The set I'm using for my toy problem is:

private static final ISeq<Integer> SET = ISeq.of( IntStream.rangeClosed( 1, 10 )
            .boxed()
            .collect( Collectors.toList() ) );

The signature of my problem is:

Problem<List<ISeq<Integer>>, BitGene, Vec<int[]>>

And the codec is:

@Override public Codec<List<ISeq<Integer>>, BitGene> codec() {
        Objects.requireNonNull( SET );
        final Genotype<BitGene> g =
                Genotype.of( BitChromosome.of( SET.length() ), BitChromosome.of( SET.length() ) );
        return Codec.of(
                g,
                gc -> gc.stream().map( z -> z.as( BitChromosome.class ).ones().mapToObj( SET )
                        .collect( ISeq.toISeq() ) ).collect( Collectors.toList() )
        );
    }

I have assigned the first subset with a limit of 9 and the second subset with a limit of 4.

I expect an initial population of two chromosomes with mutually exclusive genes such that Phenotype's in the end will yield individuals that do not have items duplicated from the SET.

An example output I'm currently getting is:

[[4,5], [4]]

But I expect both individuals to have mutually exclusive items.

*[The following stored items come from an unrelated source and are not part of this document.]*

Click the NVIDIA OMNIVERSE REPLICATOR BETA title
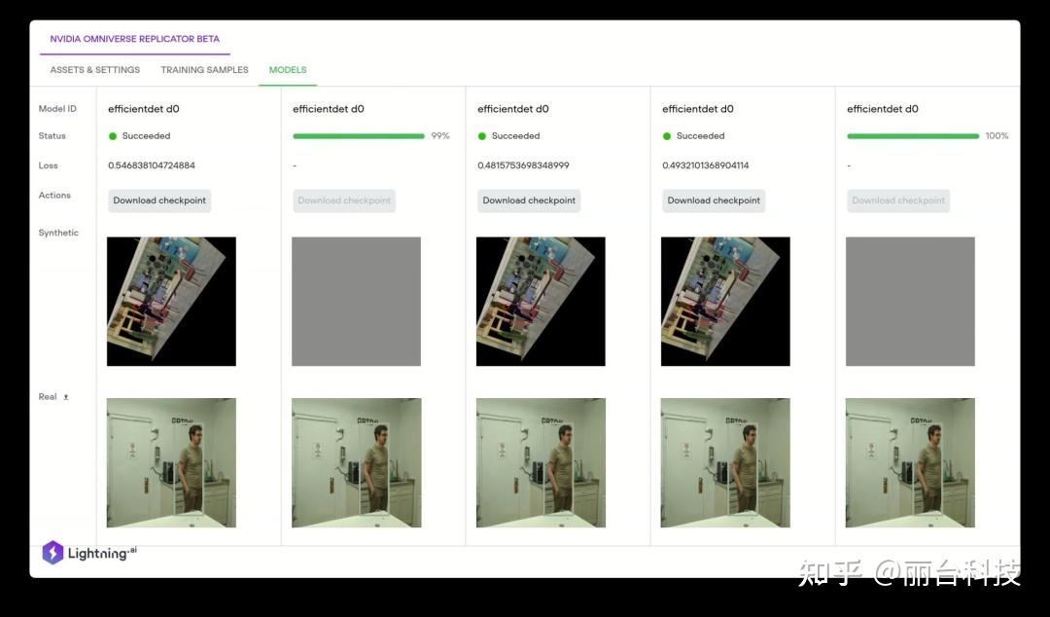Image resolution: width=1050 pixels, height=617 pixels. point(134,39)
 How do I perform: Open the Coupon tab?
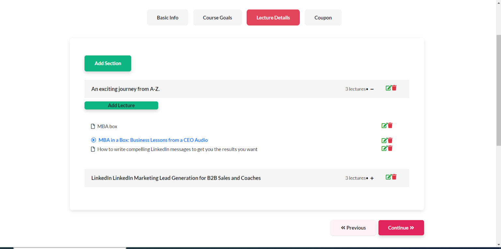323,17
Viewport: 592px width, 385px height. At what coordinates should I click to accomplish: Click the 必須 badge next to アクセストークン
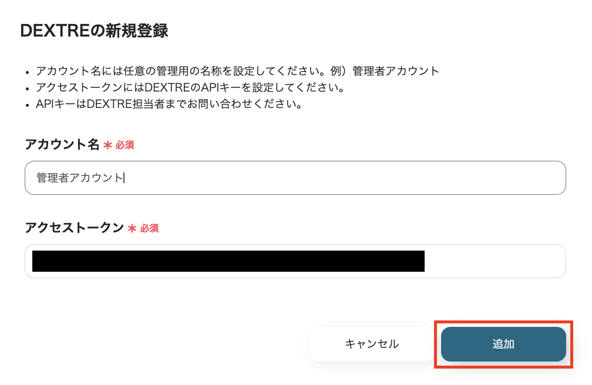coord(149,229)
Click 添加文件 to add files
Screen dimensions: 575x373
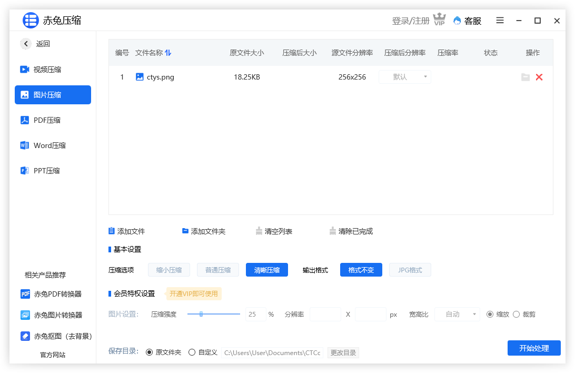click(126, 231)
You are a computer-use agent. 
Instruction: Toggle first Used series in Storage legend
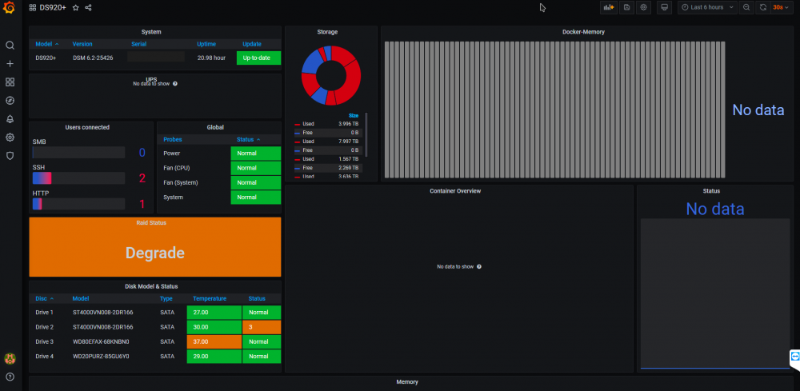click(308, 124)
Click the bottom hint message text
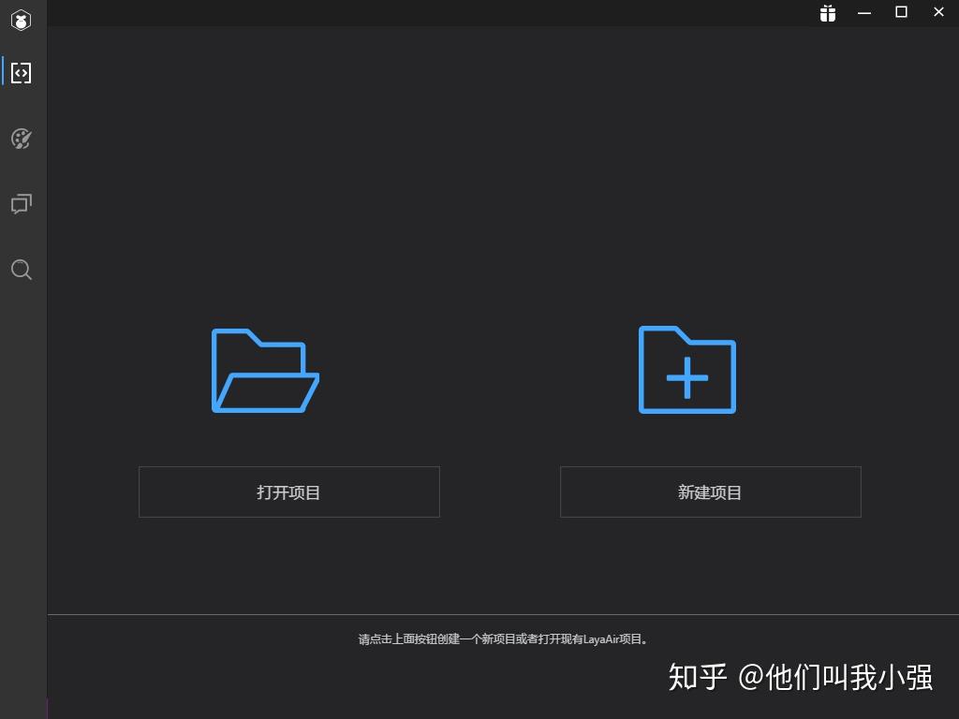The width and height of the screenshot is (959, 719). 504,638

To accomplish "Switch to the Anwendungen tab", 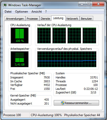I will (x=15, y=19).
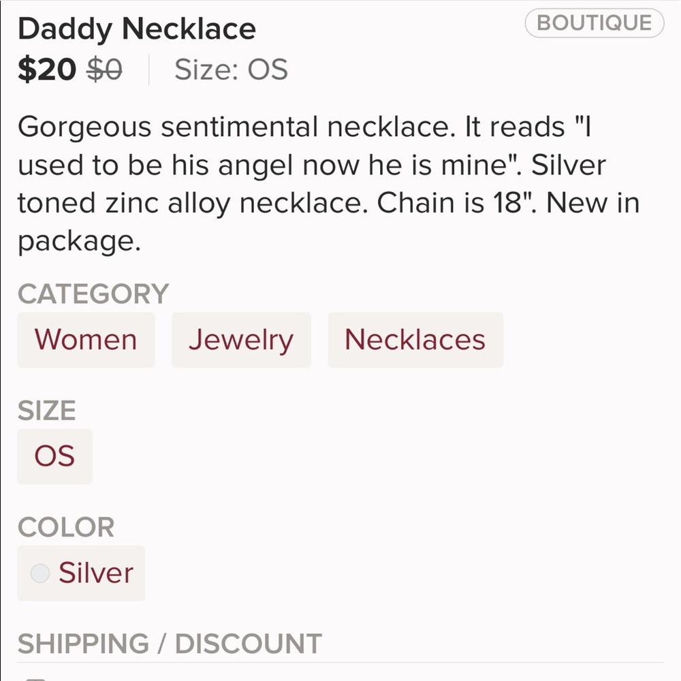Click the SIZE section heading
This screenshot has height=681, width=681.
(48, 410)
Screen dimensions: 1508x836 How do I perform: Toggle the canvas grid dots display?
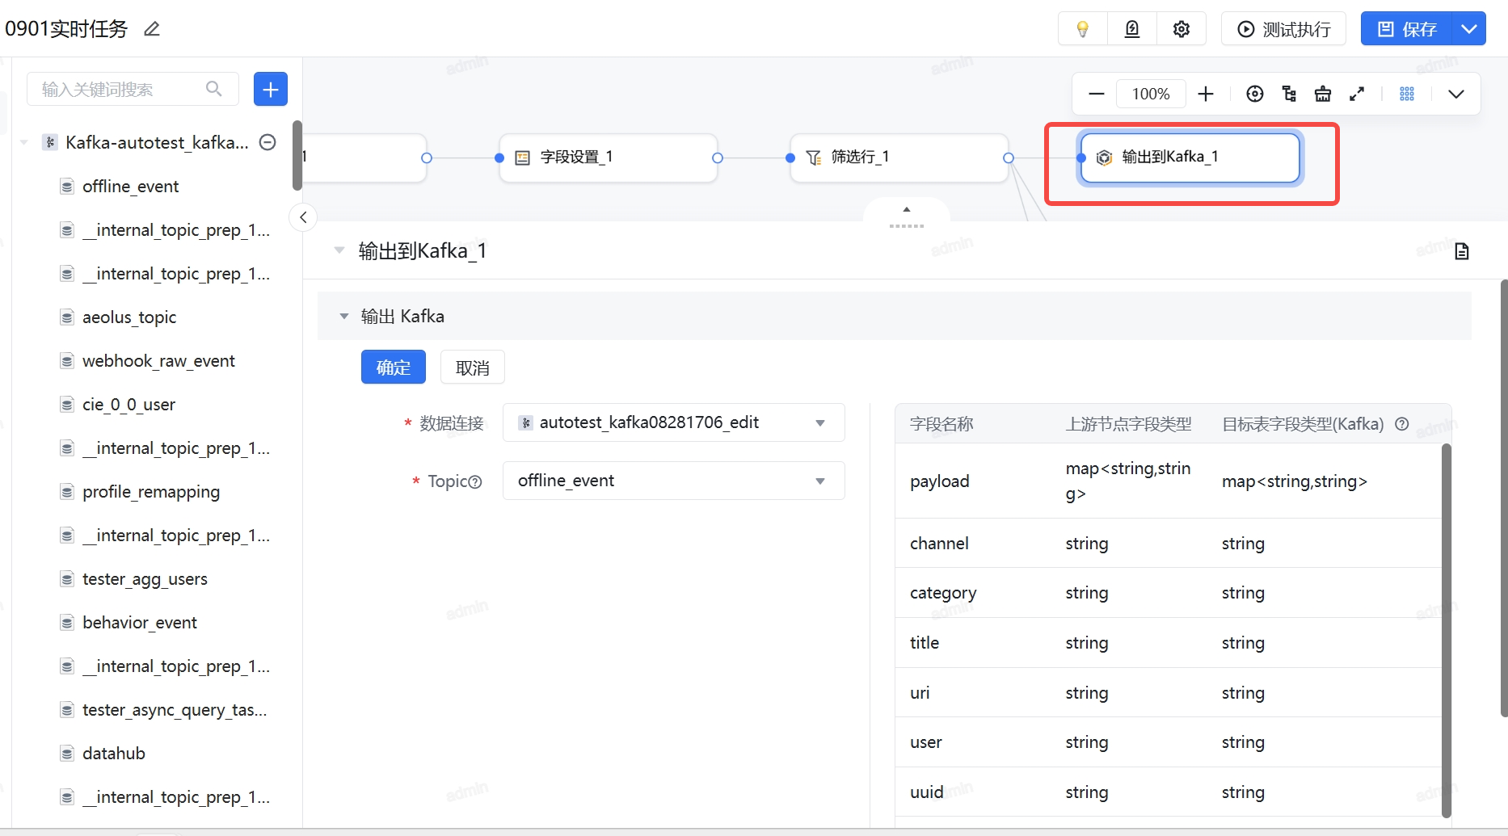pyautogui.click(x=1407, y=94)
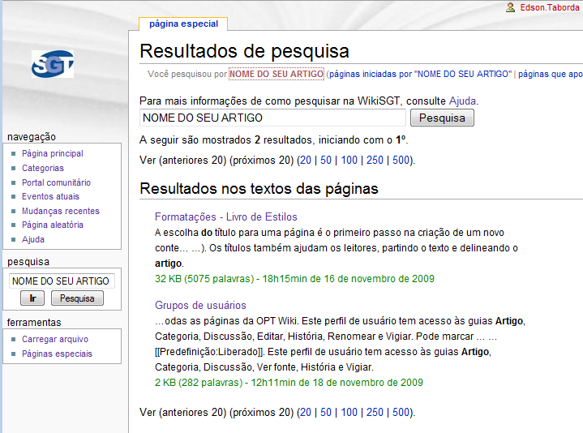The width and height of the screenshot is (583, 433).
Task: Show 50 results per page at top
Action: coord(326,161)
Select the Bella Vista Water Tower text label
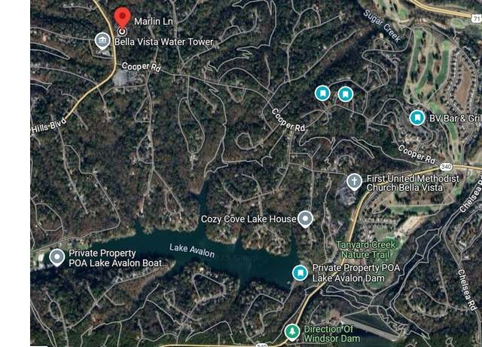 click(164, 42)
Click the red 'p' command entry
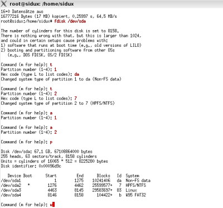The image size is (223, 208). coord(51,142)
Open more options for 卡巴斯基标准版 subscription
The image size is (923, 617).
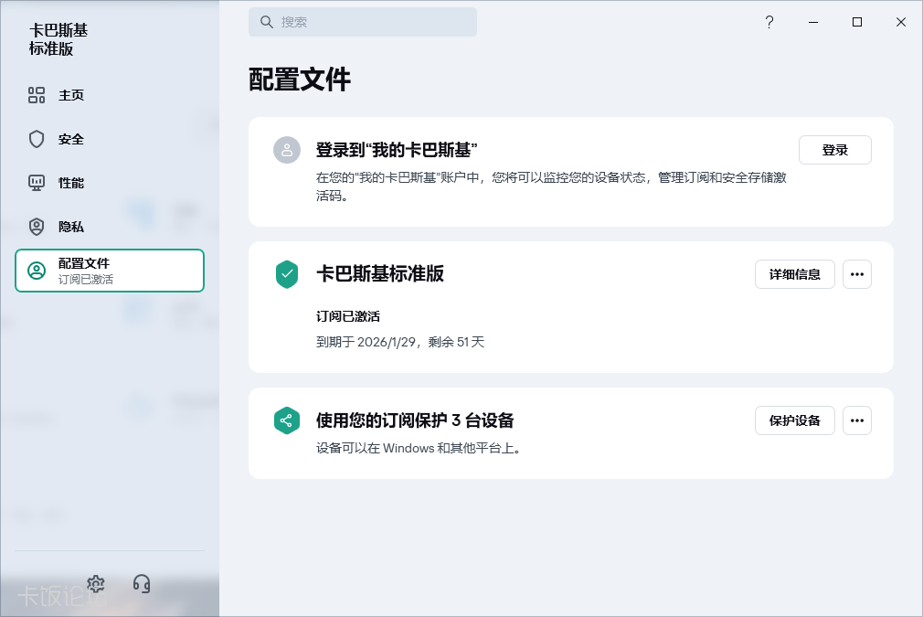tap(856, 274)
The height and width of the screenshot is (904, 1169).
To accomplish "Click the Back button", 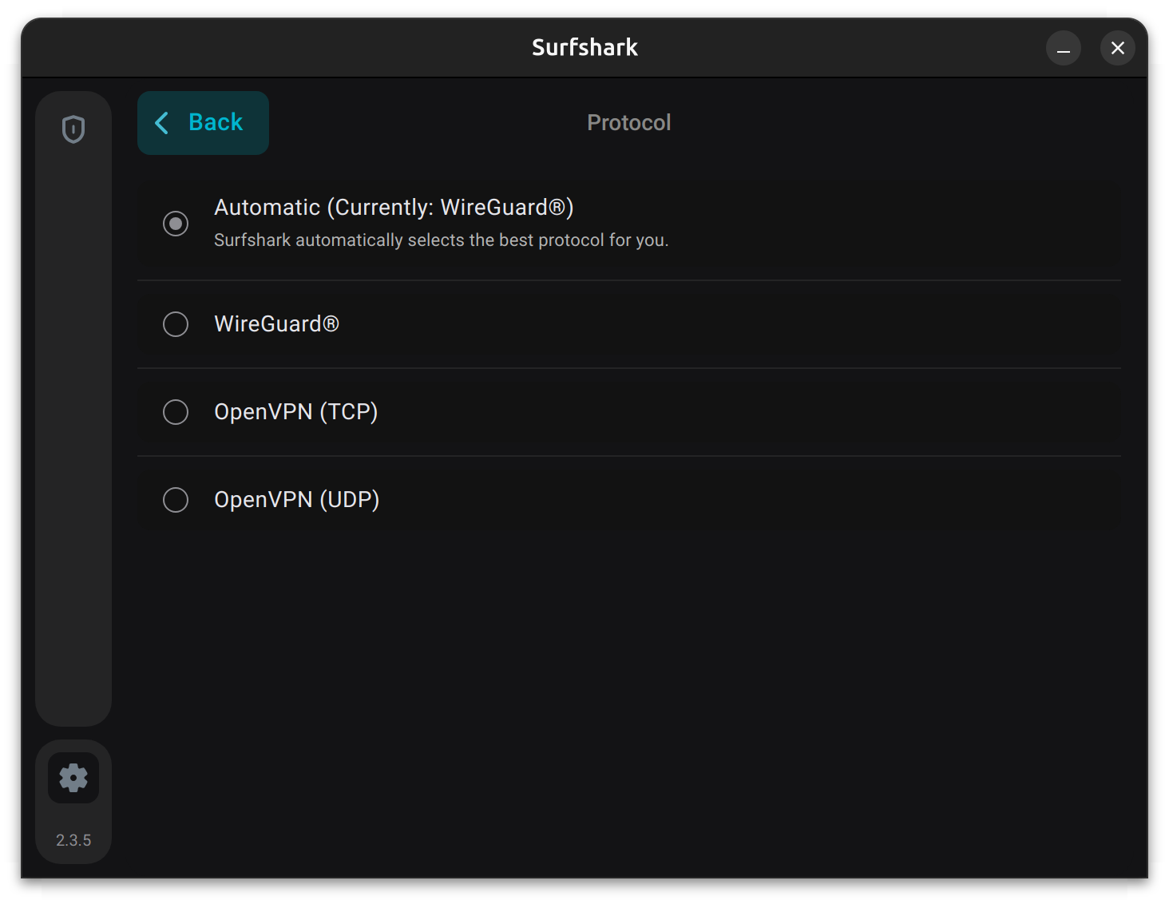I will pos(203,122).
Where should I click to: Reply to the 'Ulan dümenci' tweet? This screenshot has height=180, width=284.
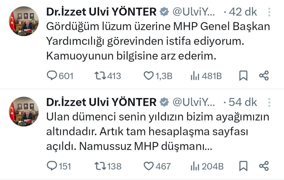[52, 166]
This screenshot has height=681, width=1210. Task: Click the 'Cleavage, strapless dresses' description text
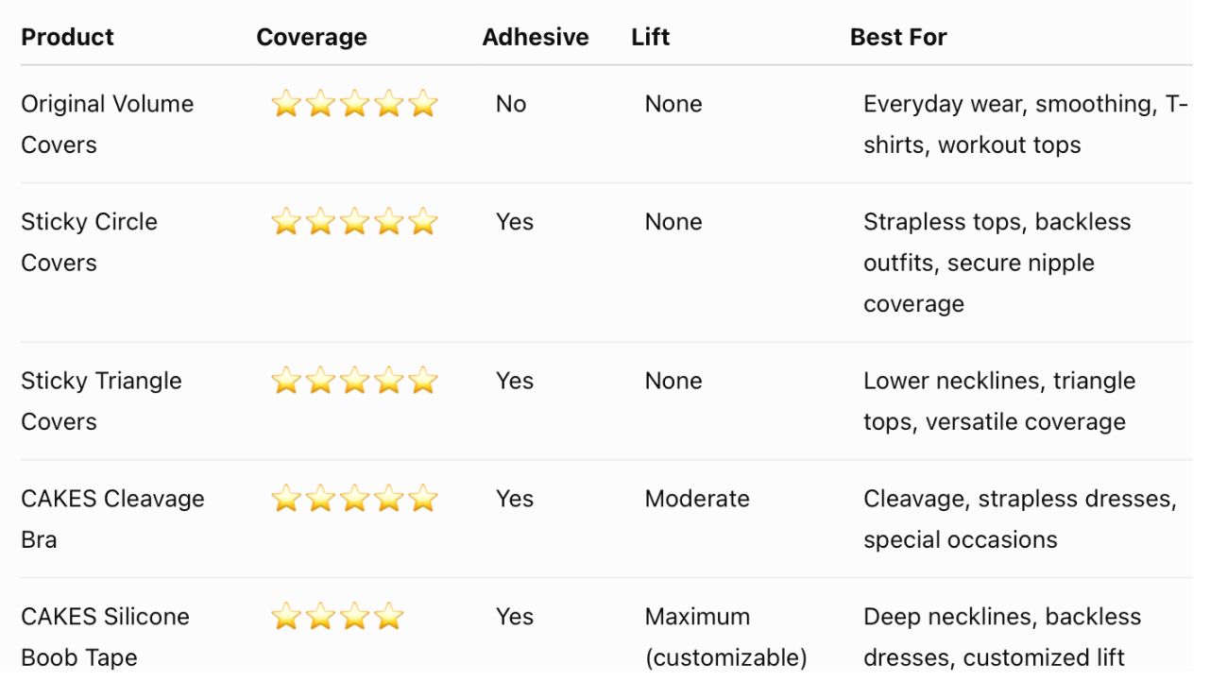1020,499
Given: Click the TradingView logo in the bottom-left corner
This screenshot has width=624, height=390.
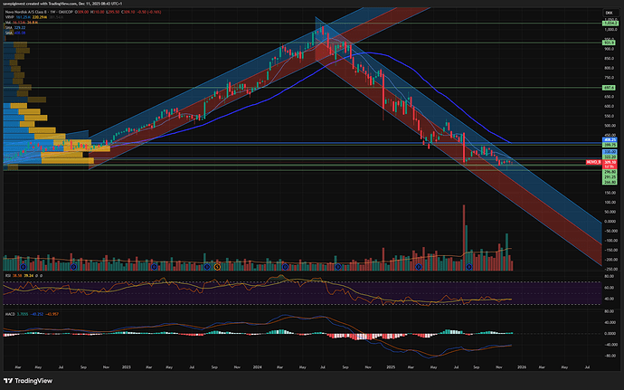Looking at the screenshot, I should click(x=27, y=380).
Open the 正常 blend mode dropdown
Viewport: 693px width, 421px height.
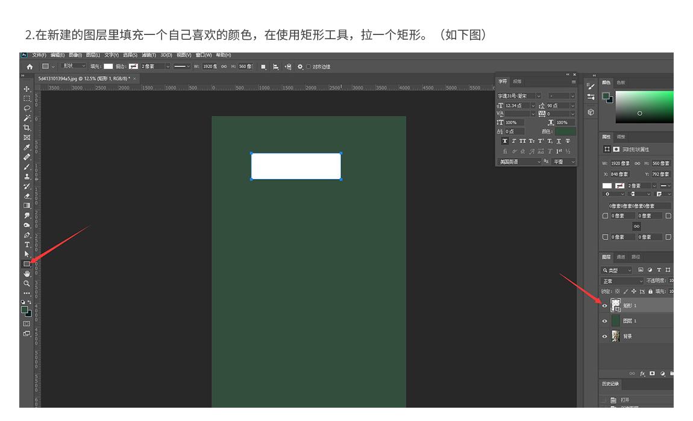tap(622, 281)
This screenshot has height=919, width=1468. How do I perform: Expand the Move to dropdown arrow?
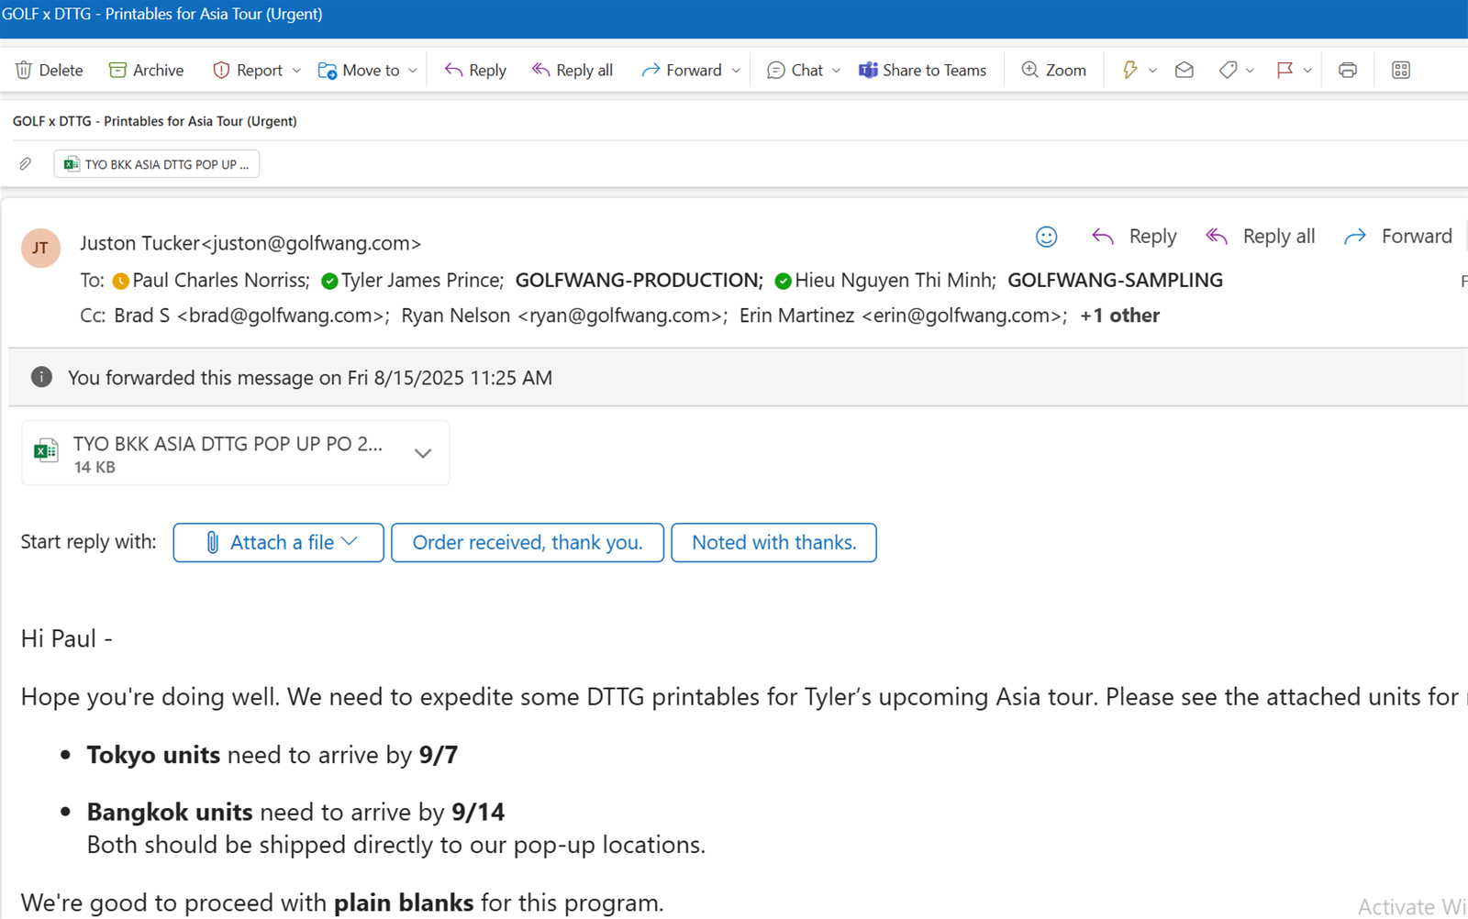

How can this be achieved with Jenetics?

Answer 1

If you want a distinct set of genes, you have to define two distinct sets.

private static final ISeq<Integer> SET1 = IntStream.rangeClosed(1, 10)
    .boxed()
    .collect(ISeq.toISeq());

private static final ISeq<Integer> SET2 = IntStream.rangeClosed(11, 20)
    .boxed()
    .collect(ISeq.toISeq());


public Codec<ISeq<ISeq<Integer>>, BitGene> codec() {
    return Codec.of(
        Genotype.of(
            BitChromosome.of(SET1.length()),
            BitChromosome.of(SET2.length())
        ),
        gt -> ISeq.of(
            gt.getChromosome(0).as(BitChromosome.class).ones()
                .mapToObj(SET1)
                .collect(ISeq.toISeq()),
            gt.getChromosome(1).as(BitChromosome.class).ones()
                .mapToObj(SET2)
                .collect(ISeq.toISeq())
        )
    );
}

With the two integer sets you will have guaranteed the distinctiveness.

Answer 2

It's not the only possible encoding of your problem, since every problem has its own characteristics. For a Multi Knapsack Problem I would choose an IntegerChromosome instead of a BitChromosomes.

private static final ISeq<Integer> ITEMS = IntStream.rangeClosed(1, 10)
    .boxed()
    .collect(ISeq.toISeq());

public Codec<ISeq<List<Integer>>, IntegerGene> codec(final int knapsackCount) {
    return Codec.of(
        Genotype.of(IntegerChromosome.of(
            0, knapsackCount, ITEMS.length())
        ),
        gt -> {
            final ISeq<List<Integer>> knapsacks = IntStream.range(0, knapsackCount)
                .mapToObj(i -> new ArrayList<Integer>())
                .collect(ISeq.toISeq());

            for (int i = 0; i < ITEMS.length(); ++i) {
                final IntegerGene gene = gt.get(0, i);
                if (gene.intValue() < knapsackCount) {
                    knapsacks.get(gene.intValue()).add(ITEMS.get(i));
                }
            }

            return knapsacks;
        }
    );
}

The codec given above chooses an IntegerChromoses with the length of the number of Knapsack items. Its gene range will be bigger than the number of Knapsacks. Item i will be put into the Knapsack with the chromosome index of IntegerChromosome.get(0, i).intValue(). If the index is out of the valid range, the item is skipped. This encoding will guarantee a distinct division of the items.